Furthermore, evaluating the effectiveness of the gatekeepers’ measures may prove challenging due to the lack of implementation specifics and standardisation in compliance reports, despite the Commission’s provision of a comprehensive reporting template.46 Moreover, there may be the need for effective methods and metrics for monitoring compliance. The inconsistent implementation of substantive changes and reporting requirements may also indicate the need for customised compliance criteria tailored to the different business models of gatekeepers. However, this individualised approach would again not sufficiently take account of fundamental issues of power – which has been a general criticism of the DMA.47
Similar issues arise concerning the consumer profiling reports, where gatekeepers generally fall short of providing comprehensive descriptions of their profiling techniques. Instead, they often vaguely outline personalisation methods without adhering to the Commission’s template. Consequently, achieving differentiation based on privacy protection seems unlikely at present.

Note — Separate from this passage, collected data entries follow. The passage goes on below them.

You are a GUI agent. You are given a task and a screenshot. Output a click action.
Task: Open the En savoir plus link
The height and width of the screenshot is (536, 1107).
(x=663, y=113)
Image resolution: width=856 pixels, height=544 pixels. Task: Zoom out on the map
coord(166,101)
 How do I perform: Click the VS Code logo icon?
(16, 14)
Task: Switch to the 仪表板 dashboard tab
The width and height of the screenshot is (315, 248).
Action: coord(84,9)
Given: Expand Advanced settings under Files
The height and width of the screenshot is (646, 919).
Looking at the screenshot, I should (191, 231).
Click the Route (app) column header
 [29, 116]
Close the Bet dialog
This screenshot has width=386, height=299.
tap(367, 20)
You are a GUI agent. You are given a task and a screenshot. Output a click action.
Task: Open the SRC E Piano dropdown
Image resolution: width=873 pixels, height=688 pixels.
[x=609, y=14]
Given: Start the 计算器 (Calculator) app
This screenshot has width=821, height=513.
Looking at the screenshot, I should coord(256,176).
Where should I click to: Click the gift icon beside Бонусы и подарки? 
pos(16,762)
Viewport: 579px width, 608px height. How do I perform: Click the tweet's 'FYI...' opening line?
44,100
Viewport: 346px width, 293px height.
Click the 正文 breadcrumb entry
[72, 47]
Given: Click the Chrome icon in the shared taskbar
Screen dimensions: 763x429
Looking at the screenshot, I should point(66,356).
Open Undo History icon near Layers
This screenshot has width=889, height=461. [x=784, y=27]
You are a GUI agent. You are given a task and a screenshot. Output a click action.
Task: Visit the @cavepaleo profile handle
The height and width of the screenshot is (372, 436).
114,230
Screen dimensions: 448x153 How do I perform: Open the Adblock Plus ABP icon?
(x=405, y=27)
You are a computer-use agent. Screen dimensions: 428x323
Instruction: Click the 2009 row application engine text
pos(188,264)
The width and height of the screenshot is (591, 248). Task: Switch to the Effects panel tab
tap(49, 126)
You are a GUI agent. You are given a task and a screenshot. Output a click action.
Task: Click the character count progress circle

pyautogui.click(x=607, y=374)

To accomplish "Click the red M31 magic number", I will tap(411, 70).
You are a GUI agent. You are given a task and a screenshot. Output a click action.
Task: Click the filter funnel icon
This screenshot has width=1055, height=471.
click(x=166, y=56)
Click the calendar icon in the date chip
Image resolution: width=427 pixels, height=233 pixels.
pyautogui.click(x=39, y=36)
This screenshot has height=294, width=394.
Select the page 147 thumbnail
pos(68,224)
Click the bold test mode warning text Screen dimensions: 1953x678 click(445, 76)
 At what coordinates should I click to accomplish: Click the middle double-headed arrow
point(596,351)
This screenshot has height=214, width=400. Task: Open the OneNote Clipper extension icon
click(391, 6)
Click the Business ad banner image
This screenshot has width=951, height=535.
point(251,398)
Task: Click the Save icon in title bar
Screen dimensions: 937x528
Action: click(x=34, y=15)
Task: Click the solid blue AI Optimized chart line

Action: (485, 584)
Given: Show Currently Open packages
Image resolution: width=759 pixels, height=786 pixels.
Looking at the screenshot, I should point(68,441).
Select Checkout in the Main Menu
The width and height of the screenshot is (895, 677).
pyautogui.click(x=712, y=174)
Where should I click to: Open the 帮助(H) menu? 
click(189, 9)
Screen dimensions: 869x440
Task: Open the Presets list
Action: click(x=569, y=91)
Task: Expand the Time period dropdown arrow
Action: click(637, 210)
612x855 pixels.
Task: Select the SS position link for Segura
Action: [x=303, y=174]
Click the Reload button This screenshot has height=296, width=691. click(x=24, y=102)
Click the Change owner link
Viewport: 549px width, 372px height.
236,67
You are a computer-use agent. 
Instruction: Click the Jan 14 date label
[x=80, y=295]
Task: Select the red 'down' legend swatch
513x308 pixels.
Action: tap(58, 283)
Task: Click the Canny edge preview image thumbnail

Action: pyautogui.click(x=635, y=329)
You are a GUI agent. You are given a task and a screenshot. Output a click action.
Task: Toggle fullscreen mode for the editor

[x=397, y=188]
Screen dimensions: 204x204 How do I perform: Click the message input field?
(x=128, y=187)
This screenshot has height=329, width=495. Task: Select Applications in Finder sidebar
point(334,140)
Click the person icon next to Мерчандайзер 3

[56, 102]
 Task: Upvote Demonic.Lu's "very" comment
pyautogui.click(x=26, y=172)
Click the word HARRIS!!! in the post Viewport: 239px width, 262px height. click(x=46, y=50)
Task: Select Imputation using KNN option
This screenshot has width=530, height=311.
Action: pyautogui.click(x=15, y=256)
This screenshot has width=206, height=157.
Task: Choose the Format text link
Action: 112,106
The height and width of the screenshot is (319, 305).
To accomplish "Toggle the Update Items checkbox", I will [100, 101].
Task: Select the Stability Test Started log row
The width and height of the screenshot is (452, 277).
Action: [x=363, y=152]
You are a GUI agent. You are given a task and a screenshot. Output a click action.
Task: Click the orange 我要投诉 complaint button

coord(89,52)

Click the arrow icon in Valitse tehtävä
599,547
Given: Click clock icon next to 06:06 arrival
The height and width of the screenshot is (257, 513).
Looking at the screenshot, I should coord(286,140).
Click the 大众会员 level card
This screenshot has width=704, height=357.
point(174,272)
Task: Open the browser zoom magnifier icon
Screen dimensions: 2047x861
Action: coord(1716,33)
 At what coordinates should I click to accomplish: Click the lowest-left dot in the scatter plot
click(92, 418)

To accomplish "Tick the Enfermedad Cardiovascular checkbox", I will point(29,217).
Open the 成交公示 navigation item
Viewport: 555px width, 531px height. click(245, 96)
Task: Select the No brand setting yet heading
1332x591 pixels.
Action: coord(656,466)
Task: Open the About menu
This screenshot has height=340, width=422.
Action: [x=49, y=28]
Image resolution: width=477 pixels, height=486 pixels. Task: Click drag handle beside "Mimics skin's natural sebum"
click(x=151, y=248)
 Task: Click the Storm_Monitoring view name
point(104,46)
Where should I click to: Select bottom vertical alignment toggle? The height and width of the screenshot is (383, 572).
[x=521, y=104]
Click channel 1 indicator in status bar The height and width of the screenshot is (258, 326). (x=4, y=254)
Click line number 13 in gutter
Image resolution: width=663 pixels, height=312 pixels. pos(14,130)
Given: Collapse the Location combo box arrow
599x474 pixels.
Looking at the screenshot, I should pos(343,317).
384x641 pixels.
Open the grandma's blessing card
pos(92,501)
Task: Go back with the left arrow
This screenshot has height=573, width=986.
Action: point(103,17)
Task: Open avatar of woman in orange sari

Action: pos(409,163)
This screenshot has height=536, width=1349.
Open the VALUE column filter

Ultimately, the success of the DMA depends not only on the willingness of platforms to comply but also on the Commission’s ability to enforce the DMA in the face of resistance. Investigations into several gatekeepers shortly after the submission of the compliance reports indicate the Commission’s readiness to take further action. However, resolving all the details may take years, leaving the effectiveness of the DMA in levelling the digital market playing field uncertain.